For cooks, the pressure of Thanksgiving isn’t only about preparing the big bird; it’s also about turning unwieldy chunks of meat into portions your guests can fit on a fork — or, in the case of the drumsticks, perhaps in their fists. Here are steps that will walk you through the process, one slice at a time.
1. Leave the turkey alone
Place your cooked turkey on a cutting board (a damp kitchen towel under the board will keep it from slipping). Let the turkey rest for 15 to 30 minutes before you carve it. Use this time to make gravy or mash potatoes.
2. The legs
Gently pull the leg away from the body until it pops out of the socket; cut through the socket area with a knife or break it off by hand. Repeat with second leg.
3. Thighs and drumsticks
Separate the thigh from the drumstick by cutting through the joint that connects the two.

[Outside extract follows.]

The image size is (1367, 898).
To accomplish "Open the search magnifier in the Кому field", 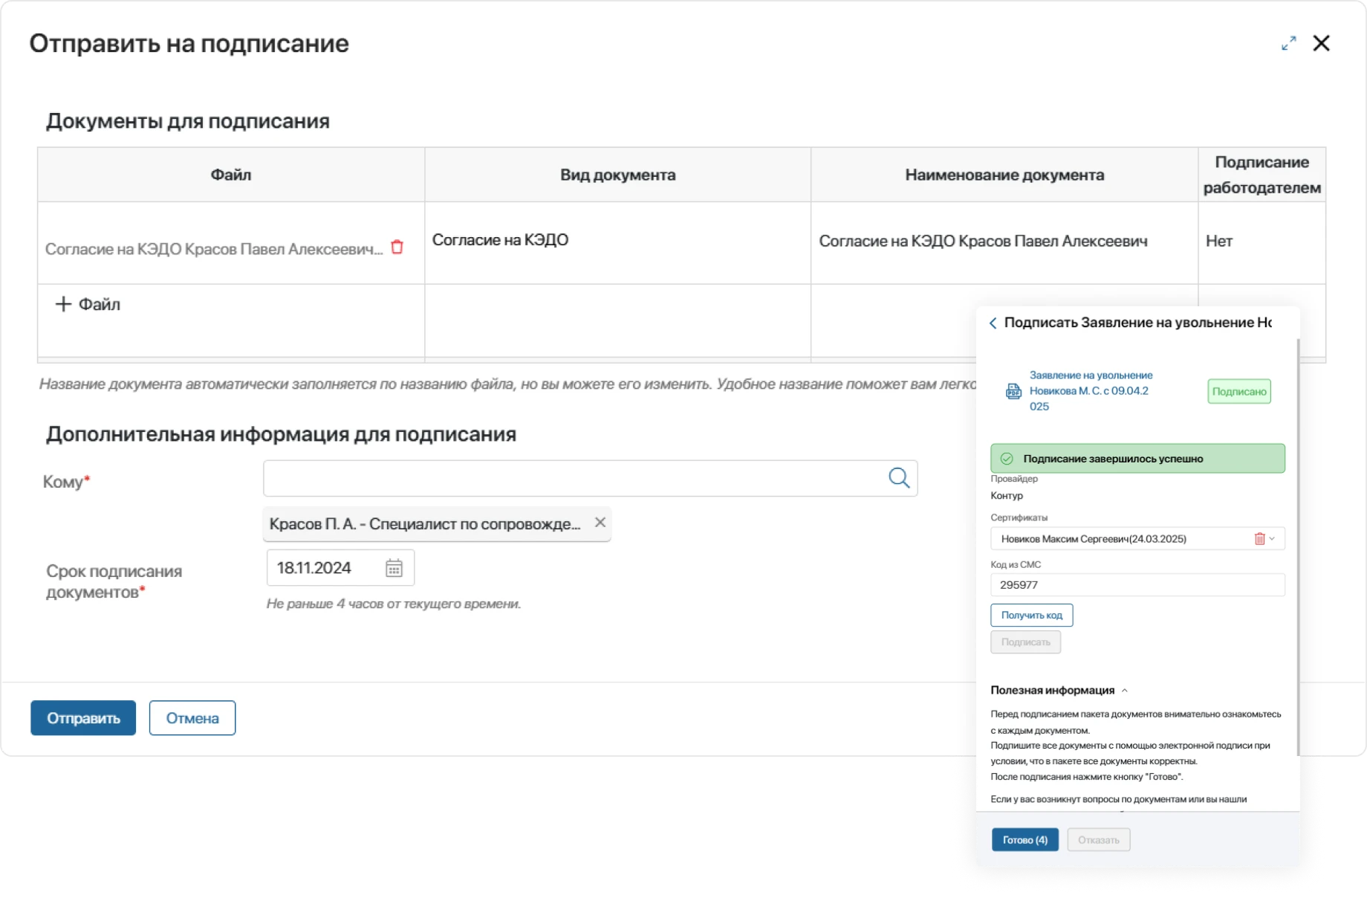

Wiggle it to find the joint. Slice the thigh meat parallel to the bone. Either cut the meat off the drumstick or serve it whole.
4. The breasts
Cut off the breast meat in two big chunks, one on each side, by slicing close to the breastbone as close as you can. Then portion the breasts, slicing the meat against the grain. Try to keep a nice piece of crispy skin for each portion, and fan it out on the serving dish.
5. The wings
Cut off the wings and serve intact or save for soup later. Cut out and save the wishbone; you never know when you might need it.